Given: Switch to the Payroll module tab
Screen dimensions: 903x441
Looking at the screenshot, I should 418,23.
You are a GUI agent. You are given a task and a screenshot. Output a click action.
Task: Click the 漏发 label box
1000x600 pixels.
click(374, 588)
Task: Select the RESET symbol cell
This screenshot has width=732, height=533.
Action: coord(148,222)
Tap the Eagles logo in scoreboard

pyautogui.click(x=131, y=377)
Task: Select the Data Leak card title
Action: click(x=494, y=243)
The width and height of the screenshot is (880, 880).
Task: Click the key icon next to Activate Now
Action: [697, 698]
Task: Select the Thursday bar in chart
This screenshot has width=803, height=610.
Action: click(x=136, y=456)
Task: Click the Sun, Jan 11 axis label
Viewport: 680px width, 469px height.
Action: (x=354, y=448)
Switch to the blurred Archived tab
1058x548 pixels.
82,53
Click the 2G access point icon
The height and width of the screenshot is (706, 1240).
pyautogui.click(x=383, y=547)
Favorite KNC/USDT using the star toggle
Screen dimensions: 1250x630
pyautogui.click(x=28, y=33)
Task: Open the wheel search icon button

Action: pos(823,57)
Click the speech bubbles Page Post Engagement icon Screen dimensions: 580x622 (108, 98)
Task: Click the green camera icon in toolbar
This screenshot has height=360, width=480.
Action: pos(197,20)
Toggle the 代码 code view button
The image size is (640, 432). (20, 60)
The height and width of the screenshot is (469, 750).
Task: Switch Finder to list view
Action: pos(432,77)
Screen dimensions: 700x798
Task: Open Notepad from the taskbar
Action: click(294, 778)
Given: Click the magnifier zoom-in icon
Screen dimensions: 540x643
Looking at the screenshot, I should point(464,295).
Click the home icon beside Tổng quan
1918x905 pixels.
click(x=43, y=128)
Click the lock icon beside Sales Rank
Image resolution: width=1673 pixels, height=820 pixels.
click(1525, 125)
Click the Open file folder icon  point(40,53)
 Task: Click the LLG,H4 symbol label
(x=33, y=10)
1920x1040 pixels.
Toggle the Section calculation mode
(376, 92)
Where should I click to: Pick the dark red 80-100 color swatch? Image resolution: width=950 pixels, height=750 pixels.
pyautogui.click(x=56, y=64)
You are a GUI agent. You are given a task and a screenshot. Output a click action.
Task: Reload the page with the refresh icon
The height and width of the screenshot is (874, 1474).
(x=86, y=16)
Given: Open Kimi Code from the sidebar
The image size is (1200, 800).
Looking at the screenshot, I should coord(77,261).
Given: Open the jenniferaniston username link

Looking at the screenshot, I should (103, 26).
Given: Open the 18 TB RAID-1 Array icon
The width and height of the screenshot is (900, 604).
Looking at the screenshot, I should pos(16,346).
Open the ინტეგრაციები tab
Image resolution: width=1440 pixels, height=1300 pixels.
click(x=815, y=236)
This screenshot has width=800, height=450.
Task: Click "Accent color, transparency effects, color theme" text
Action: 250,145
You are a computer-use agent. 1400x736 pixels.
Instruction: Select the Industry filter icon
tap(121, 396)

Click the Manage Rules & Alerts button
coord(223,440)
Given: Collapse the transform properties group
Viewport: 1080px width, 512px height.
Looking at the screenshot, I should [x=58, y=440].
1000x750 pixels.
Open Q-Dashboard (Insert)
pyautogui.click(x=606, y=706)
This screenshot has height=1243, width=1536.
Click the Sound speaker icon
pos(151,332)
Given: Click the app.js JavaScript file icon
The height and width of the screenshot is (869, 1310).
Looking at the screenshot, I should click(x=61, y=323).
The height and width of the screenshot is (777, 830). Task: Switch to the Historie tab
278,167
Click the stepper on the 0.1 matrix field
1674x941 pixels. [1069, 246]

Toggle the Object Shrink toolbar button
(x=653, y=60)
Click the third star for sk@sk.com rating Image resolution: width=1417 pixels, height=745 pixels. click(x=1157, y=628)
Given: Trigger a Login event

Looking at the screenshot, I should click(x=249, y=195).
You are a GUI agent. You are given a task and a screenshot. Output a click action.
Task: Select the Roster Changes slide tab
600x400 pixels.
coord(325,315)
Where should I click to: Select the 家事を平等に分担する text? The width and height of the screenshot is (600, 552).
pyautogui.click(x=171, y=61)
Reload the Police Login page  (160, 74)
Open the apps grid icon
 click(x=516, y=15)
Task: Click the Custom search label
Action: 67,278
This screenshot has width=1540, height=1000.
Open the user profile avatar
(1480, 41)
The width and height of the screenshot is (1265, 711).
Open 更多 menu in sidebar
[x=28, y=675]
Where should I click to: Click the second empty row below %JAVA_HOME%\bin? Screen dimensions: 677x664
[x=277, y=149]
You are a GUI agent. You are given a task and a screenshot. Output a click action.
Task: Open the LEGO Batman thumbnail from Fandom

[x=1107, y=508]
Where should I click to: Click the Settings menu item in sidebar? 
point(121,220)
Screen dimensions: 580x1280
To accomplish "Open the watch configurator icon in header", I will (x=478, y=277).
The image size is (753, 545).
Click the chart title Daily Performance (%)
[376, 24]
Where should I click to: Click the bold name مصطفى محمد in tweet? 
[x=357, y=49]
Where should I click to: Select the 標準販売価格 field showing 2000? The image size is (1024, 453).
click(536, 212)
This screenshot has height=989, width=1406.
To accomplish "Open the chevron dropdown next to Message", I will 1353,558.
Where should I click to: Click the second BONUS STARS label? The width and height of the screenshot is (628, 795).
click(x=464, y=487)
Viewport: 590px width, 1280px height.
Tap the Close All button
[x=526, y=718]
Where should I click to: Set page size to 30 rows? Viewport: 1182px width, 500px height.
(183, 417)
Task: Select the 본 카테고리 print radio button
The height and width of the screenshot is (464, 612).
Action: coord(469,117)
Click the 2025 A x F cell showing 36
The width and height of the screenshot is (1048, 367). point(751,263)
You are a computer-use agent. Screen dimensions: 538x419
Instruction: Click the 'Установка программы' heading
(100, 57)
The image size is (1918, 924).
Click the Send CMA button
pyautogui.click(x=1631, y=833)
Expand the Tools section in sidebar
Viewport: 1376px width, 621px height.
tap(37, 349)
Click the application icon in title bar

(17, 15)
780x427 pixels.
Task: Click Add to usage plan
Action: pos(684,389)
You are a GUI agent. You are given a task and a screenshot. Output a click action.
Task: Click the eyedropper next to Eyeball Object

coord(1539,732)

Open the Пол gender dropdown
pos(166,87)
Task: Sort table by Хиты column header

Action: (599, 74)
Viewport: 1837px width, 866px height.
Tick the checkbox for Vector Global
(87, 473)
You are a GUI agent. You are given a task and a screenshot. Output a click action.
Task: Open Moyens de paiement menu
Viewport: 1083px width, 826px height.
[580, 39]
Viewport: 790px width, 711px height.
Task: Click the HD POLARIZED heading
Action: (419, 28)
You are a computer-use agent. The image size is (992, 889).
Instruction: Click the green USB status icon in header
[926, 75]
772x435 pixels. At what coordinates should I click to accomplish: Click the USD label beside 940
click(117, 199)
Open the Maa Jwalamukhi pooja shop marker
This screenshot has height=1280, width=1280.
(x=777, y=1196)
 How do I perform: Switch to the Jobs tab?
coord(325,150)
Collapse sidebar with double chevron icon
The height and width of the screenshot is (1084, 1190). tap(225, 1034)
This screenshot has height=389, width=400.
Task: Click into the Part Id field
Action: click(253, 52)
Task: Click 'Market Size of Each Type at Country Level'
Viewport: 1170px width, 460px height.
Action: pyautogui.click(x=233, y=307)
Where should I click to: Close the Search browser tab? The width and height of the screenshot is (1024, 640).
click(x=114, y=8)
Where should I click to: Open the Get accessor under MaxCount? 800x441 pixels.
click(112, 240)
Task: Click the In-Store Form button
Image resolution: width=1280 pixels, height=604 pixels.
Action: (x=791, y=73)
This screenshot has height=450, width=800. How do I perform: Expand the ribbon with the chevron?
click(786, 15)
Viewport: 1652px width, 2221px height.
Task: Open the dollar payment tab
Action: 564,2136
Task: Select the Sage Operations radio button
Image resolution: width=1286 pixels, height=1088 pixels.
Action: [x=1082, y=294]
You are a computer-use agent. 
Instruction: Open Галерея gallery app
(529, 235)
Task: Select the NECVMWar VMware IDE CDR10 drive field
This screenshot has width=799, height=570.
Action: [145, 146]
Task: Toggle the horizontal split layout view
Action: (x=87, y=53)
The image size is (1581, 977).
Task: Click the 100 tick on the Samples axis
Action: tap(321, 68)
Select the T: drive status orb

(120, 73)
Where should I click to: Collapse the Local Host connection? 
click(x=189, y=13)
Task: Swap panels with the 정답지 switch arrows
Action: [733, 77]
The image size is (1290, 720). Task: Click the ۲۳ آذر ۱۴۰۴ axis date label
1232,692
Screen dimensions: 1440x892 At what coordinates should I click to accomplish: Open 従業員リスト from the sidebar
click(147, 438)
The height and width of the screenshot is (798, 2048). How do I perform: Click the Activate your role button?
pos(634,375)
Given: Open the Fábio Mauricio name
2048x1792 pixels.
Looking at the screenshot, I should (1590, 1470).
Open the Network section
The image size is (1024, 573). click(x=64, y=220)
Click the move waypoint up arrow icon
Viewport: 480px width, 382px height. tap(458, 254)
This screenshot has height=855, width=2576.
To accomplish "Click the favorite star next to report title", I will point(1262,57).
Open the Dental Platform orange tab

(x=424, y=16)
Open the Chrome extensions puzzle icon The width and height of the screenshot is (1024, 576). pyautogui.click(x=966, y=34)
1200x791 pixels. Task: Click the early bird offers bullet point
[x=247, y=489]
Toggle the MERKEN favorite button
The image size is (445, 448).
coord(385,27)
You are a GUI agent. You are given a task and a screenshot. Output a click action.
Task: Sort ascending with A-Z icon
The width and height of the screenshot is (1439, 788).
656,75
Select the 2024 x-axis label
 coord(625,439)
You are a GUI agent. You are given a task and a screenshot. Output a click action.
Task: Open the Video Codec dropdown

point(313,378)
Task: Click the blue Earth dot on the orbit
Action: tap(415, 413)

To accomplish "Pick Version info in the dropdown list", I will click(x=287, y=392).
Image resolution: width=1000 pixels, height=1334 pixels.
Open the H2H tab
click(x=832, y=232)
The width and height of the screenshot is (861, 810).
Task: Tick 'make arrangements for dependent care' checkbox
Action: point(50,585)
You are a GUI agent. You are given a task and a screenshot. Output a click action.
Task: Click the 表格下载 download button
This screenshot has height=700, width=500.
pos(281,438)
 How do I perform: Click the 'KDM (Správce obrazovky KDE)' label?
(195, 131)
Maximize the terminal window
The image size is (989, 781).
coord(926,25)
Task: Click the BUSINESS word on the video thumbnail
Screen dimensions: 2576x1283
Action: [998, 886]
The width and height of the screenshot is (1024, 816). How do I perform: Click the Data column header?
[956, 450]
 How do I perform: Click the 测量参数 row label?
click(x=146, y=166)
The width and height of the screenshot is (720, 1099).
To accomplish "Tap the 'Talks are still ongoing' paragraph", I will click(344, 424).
-=-=-
| Exercise details |
Look above for the line holding "Tap the Close All button" and the line holding "Task: Click 'Market". Retype both, and every line between them, word for word and nothing else.

| Written response |
Tap the Close All button
[x=526, y=718]
Where should I click to: Set page size to 30 rows? Viewport: 1182px width, 500px height.
(183, 417)
Task: Select the 본 카테고리 print radio button
The height and width of the screenshot is (464, 612).
Action: coord(469,117)
Click the 2025 A x F cell showing 36
The width and height of the screenshot is (1048, 367). point(751,263)
You are a computer-use agent. Screen dimensions: 538x419
Instruction: Click the 'Установка программы' heading
(100, 57)
The image size is (1918, 924).
Click the Send CMA button
pyautogui.click(x=1631, y=833)
Expand the Tools section in sidebar
Viewport: 1376px width, 621px height.
tap(37, 349)
Click the application icon in title bar

(17, 15)
780x427 pixels.
Task: Click Add to usage plan
Action: pos(684,389)
You are a GUI agent. You are given a task and a screenshot. Output a click action.
Task: Click the eyedropper next to Eyeball Object

coord(1539,732)

Open the Пол gender dropdown
pos(166,87)
Task: Sort table by Хиты column header

Action: (599, 74)
Viewport: 1837px width, 866px height.
Tick the checkbox for Vector Global
(87, 473)
You are a GUI agent. You are given a task and a screenshot. Output a click action.
Task: Open Moyens de paiement menu
Viewport: 1083px width, 826px height.
[580, 39]
Viewport: 790px width, 711px height.
Task: Click the HD POLARIZED heading
Action: (419, 28)
You are a computer-use agent. The image size is (992, 889).
Instruction: Click the green USB status icon in header
[926, 75]
772x435 pixels. At what coordinates should I click to accomplish: Click the USD label beside 940
click(117, 199)
Open the Maa Jwalamukhi pooja shop marker
This screenshot has height=1280, width=1280.
(x=777, y=1196)
 How do I perform: Switch to the Jobs tab?
coord(325,150)
Collapse sidebar with double chevron icon
The height and width of the screenshot is (1084, 1190). tap(225, 1034)
This screenshot has height=389, width=400.
Task: Click into the Part Id field
Action: click(253, 52)
Task: Click 'Market Size of Each Type at Country Level'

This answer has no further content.